February 21, 2006 --- FOR IMMEDIATE RELEASE
Coming into the Light at Chartwell, Monterey County Herald
Coming into the light at Chartwell
Jerry Gervase Central Coasting
For the second straight year I was a substitute grandparent at Chartwell School's annual Grandparents Day and I had as much fun as last year. If news of this remarkable school has escaped you let me clue you in. The school's goals are best summed up in their mission statement: "... to educate children
with dyslexia and related language learning disabilities in a way that provides them with the learning skills and self-esteem necessary to return successfully to mainstream education."
Children are the emphasis at Chartwell. A dedicated and professional staff provides the learning tools and how to use them. Self-esteem is the natural byproduct of the learning.
Last year, Dean of Students Judy Gaughf assigned me to Sam Foster. Sam is now attending Salinas High School because Chartwell does not have a high school yet. This year, Christian Rosa (pronounced ros-ay) got stuck with me. Christian is a 13-year-old seventh-grader. He's 6 feet tall, with wavy blond hair, and Leonardo di Caprio good looks. He loves to play lacrosse. Christian landed at Chartwell almost two years ago because of dyslexia.
I asked him to describe his experience there.
"Totally awesome" was his typical teenager's reply. "Typical" is the key word because he was anything but that before Chartwell. Once again, I was deeply impressed with the organizational issues tackled by the teachers. Order and strategy, common to us but atypical to dyslexic children, are stressed in every class.
In Brandie Schafer's Language Arts class we heard the students recite poetry they had written about the school and the effect it has had on them. The poetry was emergent as one would expect from kids their age, but the thoughts expressed were beyond their years.

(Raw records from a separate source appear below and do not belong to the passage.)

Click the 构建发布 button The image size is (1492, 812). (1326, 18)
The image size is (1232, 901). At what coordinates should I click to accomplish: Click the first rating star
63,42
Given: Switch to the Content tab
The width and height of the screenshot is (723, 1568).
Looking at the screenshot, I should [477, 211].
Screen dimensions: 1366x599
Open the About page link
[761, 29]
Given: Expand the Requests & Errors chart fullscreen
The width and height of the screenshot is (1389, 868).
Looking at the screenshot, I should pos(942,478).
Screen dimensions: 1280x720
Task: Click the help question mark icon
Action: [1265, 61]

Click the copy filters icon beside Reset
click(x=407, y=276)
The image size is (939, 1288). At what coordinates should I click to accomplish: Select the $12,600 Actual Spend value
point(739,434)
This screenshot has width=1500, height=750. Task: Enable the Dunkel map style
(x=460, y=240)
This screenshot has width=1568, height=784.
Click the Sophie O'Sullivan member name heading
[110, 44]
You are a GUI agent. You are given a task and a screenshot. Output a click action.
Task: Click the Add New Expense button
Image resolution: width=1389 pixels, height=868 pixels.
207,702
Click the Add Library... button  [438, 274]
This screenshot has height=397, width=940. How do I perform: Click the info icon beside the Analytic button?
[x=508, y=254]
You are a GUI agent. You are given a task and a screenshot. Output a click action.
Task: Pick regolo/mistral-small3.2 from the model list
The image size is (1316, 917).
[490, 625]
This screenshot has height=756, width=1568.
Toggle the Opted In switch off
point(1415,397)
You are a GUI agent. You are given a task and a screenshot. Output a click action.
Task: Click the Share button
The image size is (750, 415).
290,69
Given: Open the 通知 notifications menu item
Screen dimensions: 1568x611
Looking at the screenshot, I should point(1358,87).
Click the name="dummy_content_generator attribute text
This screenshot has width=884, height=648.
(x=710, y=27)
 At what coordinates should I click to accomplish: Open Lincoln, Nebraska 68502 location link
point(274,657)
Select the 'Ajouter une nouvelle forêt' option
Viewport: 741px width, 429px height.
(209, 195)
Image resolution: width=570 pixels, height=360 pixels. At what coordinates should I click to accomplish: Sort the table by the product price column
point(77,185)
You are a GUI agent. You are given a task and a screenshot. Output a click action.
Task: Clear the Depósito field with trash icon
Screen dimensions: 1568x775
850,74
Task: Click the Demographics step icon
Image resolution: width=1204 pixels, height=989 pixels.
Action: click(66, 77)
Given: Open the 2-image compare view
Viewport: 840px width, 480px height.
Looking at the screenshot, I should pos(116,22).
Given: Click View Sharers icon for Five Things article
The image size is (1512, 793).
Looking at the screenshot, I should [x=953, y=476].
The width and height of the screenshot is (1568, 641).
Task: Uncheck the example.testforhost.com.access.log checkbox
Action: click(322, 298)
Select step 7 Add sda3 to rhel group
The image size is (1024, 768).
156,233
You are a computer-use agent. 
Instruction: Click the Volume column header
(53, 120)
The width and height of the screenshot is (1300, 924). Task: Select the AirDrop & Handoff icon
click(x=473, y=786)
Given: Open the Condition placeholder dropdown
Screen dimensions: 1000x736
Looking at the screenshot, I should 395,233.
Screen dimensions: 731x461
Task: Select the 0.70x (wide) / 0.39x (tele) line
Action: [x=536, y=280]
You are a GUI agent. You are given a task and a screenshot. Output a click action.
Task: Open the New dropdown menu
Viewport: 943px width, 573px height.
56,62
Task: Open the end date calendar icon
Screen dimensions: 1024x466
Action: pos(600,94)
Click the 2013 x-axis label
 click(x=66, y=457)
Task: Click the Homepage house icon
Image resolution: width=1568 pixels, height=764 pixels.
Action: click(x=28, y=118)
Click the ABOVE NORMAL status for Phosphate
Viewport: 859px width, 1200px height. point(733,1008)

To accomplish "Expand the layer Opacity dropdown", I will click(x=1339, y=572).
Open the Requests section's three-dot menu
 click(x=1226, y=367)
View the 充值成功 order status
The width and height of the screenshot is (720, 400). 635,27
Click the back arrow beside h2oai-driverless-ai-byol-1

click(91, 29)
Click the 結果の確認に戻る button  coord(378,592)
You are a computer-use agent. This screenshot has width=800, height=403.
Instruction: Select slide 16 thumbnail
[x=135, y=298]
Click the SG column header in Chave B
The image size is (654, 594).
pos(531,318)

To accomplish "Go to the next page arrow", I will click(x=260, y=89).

Brittney Miller compared the school to a lighthouse and the students as ships being thrashed about in a storm:
Every one of the students is on the few ships that find it./Long dark storms/Start to calm. /Lights come on through the storm's black clouds./Somehow, Chartwell finds us, /Saves us from that storm.
In her poem, "Chartwell is a Garden," Mika Kimura writes:
Many seeds are planted into the garden. /We water and tend to the garden. /Each and every day you can see them growing in the bright sunlight. /With work comes progress./ When they are ready they will be picked /And add color to others.
Christian compares dyslexia to being in the dark. Listen to these lines from his poem, "The Darkness," and tell me a 13-year-old wrote them:
You are lost in the darkness/You don't know where you are/Or how you got there/Just darkness/You can't see the light/Because there is none/You try to escape it/But it always pulls you back in.
Everyone who attends Grandparents Day knows there is a fundraising aspect to the day. This is never a problem since all the grandparents can attest to the life-changing results they've seen, not only in the students, but in entire families as well. A much needed new campus is going up at Fort Ord, so if you have an extra mil sitting around doing nothing, toss it in Chartwell's direction. I'm sure Executive Director Doug Atkins (394-3468) will put it to good use.
Fortunately my own grandchildren don't need the special programs available at Chartwell, but if they did it is reassuring to have this "totally awesome" school right in our own backyard.